Craig explained that beginning in the late 2000s, a disease called white-nose syndrome began leaving millions of bats dead each year.
“It’s in 25 states and five provinces at this time,” she continued. “It was identified first in a cave in New York in the winter of 2006-07 and every year it spreads out.”
Craig said B.C. conservationists are waiting for the imminent arrival of the fungus, which scientists eventually identified as Pseudogymnoascus destructans.
“At this point, we are looking at a ‘when it gets here’ more than an ‘if it gets here’ scenario,” she emphasized.
Waiting for the disease's imminent arrival, researchers are scrambling to determine what the province stands to lose.
“There is very little long-term monitoring data on bats and very little known about population trends, except, generally, that they are going down,” Craig said. The first thing researchers need to do is figure out how many bats live in B.C.
Felix Martinez-Nunez, a research assistant in UBC’s department of botany, has spent the last three years counting bats around the Lower Mainland and surrounding areas. In a telephone interview, he similarly said the lack of existing research is a problem.

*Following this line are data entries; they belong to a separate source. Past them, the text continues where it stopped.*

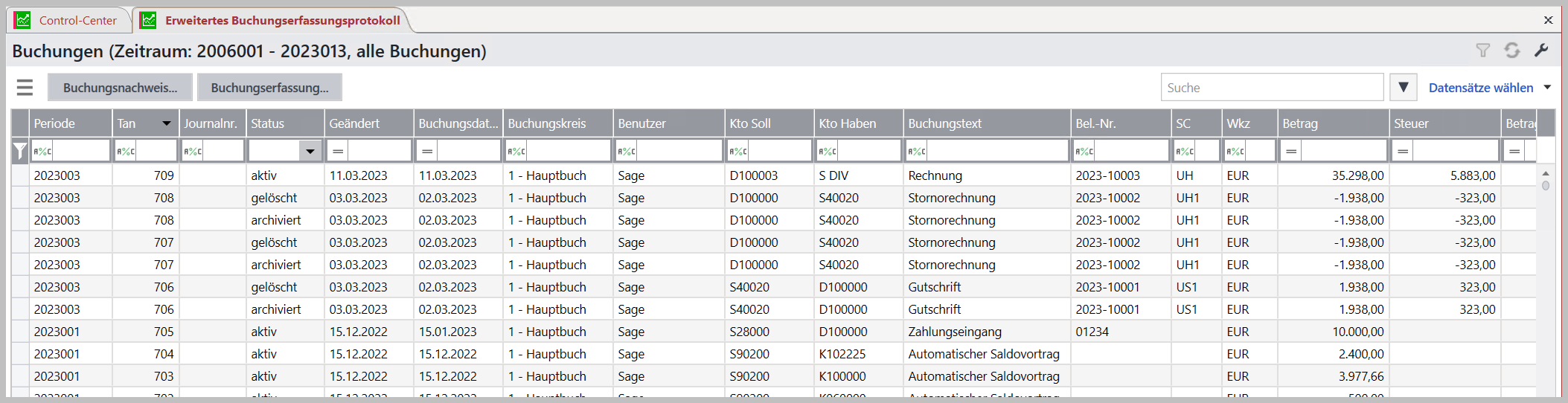Click the equals operator in Betrag filter
This screenshot has height=403, width=1568.
coord(1291,152)
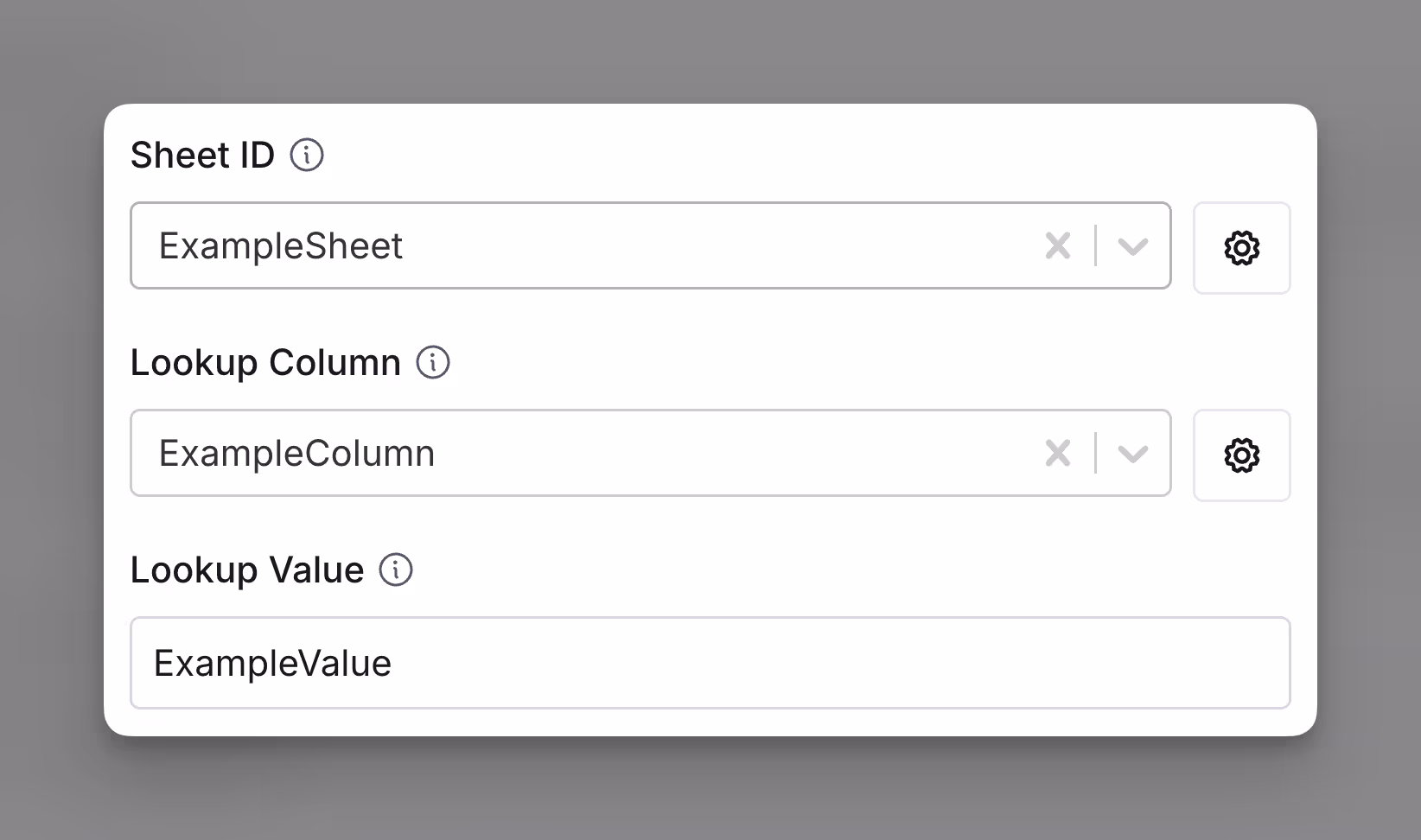Open the Lookup Value info icon
The height and width of the screenshot is (840, 1421).
coord(397,570)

“It is scary,” Martinez-Nunez told the Straight. “We know where they are, and there is work being done. But we need to know before in order to develop conservation strategies.”
He noted that while white-nose syndrome may seem far away, still mostly confined to the continent’s northeast, bats can travel a distance of 300 kilometres in less than a year.
“This disease is spread just by contact,” Martinez-Nunez said. “So if one infected bat touches another one, the disease can spread. For that reason, it is moving so fast from east to west.”
He added it is still easy enough to find bats, even in close proximity to dense urban areas. For example, the Stanley Park Ecology Society watches over a number of brown bat populations in downtown Vancouver. But Martinez-Nunez and Craig warned that could soon change.